> [WHAT TO DO]
In which lines of the data does the string "Document" appear? Copy every one.

> [Dataset entries]
....

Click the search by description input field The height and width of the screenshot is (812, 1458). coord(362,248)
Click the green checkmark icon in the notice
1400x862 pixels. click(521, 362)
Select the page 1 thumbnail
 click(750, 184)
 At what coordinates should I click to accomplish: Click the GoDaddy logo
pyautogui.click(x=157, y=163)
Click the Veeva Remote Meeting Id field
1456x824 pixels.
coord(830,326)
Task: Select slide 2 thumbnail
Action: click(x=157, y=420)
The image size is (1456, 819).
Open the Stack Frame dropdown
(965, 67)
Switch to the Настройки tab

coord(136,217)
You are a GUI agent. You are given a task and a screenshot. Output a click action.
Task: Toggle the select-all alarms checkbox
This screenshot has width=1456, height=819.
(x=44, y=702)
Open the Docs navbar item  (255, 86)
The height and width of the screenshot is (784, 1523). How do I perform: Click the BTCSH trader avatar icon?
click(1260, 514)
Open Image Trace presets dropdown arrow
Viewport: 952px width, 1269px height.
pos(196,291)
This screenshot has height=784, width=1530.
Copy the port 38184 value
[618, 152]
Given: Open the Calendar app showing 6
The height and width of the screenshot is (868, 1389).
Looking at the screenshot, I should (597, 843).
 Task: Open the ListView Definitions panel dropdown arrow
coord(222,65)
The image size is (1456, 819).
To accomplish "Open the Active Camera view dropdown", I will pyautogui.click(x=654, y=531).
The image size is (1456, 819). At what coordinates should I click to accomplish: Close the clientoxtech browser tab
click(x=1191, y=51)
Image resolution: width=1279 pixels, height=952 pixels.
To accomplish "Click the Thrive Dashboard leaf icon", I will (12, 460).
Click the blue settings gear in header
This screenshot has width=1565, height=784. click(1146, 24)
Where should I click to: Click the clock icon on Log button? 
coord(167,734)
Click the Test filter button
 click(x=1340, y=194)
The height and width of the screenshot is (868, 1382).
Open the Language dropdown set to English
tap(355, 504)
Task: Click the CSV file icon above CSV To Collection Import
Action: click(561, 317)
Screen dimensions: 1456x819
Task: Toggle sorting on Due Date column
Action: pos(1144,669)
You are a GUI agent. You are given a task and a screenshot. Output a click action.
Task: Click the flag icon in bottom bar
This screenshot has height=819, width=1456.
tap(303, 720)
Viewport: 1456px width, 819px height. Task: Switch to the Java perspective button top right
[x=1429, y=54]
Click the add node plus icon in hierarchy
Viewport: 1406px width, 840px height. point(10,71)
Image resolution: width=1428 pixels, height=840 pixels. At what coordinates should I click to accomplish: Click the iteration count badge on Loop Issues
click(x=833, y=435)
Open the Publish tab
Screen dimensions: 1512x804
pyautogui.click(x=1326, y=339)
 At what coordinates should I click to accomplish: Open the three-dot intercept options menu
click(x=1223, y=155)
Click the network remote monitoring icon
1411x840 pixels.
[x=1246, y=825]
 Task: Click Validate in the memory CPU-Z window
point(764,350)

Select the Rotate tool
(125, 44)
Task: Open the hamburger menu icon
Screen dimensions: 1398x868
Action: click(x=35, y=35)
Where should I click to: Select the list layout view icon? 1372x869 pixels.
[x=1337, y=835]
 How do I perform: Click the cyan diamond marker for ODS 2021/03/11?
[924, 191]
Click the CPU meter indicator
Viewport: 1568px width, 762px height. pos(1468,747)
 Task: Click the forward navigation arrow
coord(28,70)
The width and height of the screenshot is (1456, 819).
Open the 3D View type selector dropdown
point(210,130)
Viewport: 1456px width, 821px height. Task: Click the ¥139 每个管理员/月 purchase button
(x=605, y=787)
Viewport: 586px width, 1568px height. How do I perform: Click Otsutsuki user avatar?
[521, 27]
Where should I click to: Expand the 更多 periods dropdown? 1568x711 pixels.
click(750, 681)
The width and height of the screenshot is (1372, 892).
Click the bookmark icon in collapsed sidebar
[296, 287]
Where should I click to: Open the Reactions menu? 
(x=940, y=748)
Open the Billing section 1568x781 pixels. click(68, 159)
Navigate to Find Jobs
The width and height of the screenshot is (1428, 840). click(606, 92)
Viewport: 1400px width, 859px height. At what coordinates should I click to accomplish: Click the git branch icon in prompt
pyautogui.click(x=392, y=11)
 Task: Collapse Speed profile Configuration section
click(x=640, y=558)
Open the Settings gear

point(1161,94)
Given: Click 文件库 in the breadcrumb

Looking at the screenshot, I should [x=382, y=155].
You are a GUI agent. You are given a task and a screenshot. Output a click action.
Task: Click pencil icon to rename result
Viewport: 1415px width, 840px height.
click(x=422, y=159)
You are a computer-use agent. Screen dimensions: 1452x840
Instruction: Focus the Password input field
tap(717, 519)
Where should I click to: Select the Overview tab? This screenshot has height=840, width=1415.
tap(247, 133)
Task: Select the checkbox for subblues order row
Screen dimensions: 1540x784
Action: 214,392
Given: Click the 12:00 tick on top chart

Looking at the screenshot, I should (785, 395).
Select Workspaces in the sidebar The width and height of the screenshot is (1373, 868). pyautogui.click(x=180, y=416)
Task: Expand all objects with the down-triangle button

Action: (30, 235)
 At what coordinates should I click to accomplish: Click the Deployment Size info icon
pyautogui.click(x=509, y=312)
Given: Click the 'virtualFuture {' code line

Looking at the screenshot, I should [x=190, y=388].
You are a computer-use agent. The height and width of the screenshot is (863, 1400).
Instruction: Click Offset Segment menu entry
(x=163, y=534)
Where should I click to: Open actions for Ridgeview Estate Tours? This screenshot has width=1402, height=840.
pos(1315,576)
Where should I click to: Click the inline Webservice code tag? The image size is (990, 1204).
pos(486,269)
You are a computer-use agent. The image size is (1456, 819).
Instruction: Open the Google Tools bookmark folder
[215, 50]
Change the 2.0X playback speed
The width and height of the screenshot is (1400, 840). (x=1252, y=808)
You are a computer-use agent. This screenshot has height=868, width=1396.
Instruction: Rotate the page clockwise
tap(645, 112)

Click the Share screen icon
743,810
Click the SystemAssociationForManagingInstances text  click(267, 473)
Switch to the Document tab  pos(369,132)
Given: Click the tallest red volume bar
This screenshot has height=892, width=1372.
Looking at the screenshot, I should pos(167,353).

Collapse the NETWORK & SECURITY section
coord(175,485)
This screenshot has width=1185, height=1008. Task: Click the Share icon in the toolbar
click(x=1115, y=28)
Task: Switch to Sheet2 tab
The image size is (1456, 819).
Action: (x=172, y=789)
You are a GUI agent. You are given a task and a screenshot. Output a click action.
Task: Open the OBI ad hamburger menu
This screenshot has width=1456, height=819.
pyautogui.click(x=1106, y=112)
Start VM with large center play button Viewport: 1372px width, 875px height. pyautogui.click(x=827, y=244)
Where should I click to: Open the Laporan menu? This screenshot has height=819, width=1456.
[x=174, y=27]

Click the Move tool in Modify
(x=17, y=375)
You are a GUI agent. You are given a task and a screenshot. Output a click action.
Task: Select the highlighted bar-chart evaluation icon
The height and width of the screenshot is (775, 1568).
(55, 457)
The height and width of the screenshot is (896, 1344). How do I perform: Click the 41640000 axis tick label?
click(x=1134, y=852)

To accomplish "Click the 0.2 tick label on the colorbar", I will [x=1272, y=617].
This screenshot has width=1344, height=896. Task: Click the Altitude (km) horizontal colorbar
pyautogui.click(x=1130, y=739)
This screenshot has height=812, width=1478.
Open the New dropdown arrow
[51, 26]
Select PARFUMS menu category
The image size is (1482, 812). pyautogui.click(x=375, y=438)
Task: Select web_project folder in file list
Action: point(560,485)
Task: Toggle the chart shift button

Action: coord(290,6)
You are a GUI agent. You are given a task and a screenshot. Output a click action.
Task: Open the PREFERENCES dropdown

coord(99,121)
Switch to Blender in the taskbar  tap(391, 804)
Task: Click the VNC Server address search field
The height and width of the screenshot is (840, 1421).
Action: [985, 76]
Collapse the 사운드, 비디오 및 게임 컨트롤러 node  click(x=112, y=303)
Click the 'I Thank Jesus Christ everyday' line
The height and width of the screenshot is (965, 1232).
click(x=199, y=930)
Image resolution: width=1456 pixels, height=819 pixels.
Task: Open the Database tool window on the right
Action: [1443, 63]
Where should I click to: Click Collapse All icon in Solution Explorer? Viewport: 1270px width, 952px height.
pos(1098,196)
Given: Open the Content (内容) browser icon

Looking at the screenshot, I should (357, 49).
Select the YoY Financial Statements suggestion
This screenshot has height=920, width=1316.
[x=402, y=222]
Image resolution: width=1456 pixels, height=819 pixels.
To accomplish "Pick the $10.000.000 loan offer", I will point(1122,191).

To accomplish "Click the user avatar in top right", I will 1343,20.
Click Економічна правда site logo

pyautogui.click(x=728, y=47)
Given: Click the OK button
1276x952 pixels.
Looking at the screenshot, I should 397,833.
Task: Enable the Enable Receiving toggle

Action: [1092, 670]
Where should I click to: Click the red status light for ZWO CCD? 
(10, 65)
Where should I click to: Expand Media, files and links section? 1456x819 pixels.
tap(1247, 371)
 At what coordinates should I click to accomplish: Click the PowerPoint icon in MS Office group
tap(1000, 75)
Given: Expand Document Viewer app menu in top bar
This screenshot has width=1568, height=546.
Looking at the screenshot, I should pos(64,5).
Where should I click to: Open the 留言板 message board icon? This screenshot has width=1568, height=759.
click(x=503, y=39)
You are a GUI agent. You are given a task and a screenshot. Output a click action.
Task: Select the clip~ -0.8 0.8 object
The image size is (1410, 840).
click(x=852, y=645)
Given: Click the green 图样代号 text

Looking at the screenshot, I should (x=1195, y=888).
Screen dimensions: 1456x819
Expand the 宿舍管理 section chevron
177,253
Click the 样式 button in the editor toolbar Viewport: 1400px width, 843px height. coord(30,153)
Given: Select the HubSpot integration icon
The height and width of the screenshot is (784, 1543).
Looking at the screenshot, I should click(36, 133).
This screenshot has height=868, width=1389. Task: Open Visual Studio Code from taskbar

....

> [EXPECTED ANSWER]
Switch to the Document tab  pos(369,132)
Given: Expand Document Viewer app menu in top bar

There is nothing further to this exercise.